(Exercise requirements) Your answer must be every line of the data that holds the string "text".

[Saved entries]

----

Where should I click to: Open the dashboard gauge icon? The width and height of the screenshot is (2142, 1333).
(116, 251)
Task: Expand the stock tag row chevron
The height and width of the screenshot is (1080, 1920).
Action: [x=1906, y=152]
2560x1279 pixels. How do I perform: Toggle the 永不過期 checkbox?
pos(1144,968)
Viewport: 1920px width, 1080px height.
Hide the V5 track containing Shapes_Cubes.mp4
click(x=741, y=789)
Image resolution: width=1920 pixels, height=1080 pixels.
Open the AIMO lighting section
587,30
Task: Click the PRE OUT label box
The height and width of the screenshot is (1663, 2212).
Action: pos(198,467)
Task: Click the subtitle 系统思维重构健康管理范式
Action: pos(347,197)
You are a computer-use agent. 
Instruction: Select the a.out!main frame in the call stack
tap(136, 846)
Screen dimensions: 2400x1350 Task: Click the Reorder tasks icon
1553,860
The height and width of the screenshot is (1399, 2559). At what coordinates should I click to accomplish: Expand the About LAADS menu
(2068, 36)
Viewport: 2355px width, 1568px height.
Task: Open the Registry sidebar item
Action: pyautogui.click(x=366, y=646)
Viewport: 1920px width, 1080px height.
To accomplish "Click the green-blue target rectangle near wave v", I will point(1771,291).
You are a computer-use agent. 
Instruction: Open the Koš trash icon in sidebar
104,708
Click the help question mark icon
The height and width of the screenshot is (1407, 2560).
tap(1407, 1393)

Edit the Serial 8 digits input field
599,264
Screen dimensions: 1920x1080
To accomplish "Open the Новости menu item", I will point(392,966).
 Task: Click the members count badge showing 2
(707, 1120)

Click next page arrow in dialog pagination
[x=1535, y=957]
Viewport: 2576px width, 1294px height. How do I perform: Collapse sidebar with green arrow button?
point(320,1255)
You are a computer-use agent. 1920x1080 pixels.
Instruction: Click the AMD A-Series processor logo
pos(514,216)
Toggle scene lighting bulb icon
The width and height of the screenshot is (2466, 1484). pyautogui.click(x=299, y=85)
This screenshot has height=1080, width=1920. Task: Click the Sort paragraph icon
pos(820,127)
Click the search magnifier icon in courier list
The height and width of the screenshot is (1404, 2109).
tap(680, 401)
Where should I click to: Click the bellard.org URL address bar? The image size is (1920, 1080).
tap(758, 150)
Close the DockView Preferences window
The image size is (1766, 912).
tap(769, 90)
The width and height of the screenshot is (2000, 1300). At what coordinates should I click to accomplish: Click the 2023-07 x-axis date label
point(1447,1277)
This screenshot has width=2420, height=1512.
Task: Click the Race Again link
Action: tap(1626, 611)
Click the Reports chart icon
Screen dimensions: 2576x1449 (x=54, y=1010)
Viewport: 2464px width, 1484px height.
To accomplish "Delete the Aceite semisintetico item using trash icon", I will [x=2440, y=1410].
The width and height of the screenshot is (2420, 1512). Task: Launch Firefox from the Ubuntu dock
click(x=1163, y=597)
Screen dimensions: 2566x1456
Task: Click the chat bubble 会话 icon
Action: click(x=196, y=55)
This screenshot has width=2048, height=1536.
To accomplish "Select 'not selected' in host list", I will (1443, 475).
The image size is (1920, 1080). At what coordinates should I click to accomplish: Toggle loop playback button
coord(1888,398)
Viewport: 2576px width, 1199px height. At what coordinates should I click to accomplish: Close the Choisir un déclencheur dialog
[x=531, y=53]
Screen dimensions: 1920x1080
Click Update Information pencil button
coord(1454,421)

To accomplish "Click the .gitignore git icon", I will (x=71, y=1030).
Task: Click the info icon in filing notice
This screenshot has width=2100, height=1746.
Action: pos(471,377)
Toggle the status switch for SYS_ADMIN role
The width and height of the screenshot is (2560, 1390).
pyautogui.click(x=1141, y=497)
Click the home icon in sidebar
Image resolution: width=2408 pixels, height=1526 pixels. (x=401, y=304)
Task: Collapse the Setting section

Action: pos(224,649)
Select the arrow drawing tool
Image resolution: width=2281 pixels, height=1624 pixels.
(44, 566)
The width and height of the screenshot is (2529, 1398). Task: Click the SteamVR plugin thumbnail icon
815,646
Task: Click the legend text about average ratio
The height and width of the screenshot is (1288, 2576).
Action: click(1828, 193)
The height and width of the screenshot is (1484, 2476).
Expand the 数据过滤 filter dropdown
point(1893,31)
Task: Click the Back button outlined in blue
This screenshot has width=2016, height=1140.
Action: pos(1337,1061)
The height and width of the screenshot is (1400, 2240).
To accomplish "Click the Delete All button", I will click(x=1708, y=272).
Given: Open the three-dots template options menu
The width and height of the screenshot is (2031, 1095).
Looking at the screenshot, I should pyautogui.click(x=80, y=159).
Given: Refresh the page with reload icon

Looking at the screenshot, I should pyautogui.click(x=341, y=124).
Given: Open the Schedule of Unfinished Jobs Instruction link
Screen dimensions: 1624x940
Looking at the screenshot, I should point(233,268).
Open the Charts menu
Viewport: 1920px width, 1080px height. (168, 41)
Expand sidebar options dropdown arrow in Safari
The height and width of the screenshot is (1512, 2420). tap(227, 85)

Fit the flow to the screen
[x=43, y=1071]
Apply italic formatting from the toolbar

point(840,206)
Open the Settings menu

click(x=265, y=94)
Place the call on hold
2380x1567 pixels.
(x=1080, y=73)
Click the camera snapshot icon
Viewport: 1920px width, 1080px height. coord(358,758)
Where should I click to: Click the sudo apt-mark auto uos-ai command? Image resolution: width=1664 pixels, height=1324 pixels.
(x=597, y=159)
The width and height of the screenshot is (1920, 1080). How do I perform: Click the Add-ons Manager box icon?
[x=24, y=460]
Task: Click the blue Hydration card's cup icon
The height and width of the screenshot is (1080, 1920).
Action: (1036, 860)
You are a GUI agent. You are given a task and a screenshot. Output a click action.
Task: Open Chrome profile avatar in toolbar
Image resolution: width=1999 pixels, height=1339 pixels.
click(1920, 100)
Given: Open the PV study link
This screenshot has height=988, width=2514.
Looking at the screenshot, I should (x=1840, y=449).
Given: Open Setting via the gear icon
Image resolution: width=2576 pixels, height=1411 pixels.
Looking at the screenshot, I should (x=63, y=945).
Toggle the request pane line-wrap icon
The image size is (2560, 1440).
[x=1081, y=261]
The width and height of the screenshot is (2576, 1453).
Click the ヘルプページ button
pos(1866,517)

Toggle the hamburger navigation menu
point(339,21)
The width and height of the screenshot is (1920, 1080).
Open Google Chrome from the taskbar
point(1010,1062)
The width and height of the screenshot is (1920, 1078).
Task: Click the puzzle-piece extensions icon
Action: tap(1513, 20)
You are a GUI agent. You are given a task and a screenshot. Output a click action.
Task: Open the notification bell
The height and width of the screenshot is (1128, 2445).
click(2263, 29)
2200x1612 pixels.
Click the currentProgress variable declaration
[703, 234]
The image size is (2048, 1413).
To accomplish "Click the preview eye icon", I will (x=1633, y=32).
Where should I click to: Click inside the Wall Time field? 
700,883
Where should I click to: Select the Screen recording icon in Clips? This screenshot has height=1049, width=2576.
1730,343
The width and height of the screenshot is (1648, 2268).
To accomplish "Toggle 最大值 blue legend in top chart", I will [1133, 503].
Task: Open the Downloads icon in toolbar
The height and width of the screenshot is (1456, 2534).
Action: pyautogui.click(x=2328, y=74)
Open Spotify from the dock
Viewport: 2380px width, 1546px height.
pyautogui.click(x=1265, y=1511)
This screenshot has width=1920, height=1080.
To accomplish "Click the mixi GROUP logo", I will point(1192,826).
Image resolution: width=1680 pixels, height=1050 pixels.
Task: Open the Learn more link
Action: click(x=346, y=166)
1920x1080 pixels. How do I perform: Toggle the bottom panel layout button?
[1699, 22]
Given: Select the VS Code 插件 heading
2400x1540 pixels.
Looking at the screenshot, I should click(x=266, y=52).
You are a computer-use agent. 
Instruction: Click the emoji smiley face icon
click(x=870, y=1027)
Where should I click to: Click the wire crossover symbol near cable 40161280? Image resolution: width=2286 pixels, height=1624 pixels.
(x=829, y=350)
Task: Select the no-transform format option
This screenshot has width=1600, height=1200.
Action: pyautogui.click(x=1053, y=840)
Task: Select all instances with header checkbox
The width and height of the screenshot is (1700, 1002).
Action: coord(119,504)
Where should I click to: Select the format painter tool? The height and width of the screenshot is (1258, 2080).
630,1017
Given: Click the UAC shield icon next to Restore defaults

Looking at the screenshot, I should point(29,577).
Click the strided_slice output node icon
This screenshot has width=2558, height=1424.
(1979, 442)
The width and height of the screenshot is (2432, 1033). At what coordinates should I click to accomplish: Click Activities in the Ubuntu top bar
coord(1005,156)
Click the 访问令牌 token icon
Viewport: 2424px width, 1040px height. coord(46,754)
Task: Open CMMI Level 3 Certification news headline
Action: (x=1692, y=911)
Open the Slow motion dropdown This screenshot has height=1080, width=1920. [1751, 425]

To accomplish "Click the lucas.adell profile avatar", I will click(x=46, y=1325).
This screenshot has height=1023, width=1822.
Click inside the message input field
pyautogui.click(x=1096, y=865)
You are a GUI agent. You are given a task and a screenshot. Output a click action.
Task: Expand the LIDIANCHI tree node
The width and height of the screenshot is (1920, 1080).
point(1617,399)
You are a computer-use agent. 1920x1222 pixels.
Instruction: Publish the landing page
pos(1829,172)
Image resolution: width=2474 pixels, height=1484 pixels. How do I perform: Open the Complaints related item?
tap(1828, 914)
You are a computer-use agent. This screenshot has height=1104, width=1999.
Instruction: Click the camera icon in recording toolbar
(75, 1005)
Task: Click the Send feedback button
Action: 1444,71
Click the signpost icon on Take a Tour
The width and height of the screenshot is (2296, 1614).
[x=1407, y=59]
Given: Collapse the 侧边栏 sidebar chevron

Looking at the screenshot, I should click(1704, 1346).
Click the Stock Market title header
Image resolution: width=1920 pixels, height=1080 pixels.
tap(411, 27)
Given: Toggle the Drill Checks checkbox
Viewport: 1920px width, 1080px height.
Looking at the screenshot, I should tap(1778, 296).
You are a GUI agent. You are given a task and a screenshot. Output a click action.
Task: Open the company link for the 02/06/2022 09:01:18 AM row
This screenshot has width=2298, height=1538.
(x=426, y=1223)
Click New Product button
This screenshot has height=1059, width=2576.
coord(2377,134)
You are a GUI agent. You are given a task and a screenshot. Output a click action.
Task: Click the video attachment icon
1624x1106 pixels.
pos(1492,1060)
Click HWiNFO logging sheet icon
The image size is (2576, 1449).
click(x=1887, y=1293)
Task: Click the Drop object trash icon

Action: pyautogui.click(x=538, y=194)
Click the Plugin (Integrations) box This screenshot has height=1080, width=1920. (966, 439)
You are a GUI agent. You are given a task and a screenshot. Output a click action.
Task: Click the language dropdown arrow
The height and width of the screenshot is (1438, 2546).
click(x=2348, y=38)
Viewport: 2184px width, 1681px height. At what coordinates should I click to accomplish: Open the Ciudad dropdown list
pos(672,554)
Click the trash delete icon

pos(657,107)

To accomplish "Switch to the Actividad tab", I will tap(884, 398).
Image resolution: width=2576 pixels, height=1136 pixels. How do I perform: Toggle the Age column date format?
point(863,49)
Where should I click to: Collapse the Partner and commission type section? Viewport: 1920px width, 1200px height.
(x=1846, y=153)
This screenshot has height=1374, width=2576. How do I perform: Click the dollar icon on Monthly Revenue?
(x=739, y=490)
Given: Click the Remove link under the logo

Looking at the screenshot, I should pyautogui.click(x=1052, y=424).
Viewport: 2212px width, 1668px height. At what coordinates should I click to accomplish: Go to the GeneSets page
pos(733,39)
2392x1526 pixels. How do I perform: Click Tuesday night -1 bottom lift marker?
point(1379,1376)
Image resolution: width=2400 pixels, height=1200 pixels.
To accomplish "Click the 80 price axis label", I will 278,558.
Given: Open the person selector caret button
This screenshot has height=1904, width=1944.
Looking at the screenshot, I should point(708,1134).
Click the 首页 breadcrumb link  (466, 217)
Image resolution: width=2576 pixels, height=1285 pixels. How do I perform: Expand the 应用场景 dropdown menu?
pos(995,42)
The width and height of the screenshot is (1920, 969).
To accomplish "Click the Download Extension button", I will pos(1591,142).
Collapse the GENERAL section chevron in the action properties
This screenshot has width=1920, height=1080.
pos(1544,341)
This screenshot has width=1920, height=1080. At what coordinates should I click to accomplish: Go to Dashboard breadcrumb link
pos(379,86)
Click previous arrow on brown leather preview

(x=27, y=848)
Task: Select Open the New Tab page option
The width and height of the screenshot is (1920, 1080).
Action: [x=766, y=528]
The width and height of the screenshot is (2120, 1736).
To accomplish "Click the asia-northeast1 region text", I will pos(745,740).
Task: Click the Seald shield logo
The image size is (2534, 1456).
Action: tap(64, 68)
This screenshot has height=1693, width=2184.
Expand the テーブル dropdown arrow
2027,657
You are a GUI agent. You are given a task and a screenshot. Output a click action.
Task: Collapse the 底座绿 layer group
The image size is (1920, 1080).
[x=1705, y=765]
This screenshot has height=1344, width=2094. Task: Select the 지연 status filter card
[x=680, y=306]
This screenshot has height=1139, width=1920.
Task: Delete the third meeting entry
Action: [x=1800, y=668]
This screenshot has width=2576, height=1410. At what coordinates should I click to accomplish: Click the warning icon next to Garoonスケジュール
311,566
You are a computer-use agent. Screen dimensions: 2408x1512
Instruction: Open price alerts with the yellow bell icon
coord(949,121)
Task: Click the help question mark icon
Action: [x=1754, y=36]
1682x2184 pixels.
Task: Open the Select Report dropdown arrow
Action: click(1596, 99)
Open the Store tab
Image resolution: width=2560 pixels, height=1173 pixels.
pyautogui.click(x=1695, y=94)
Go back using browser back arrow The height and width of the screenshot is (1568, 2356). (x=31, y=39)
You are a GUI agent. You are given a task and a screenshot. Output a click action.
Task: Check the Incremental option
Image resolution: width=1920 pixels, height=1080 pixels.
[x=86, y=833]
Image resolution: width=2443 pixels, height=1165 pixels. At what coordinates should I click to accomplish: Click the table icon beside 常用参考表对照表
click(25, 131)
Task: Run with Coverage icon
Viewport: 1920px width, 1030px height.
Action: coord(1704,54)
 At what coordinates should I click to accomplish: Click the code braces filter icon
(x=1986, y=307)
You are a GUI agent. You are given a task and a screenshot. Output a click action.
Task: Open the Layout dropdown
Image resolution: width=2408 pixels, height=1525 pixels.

----

(Solved problem)
Task: Click the legend text about average ratio
To accomplish "Click the asia-northeast1 region text", I will pos(745,740).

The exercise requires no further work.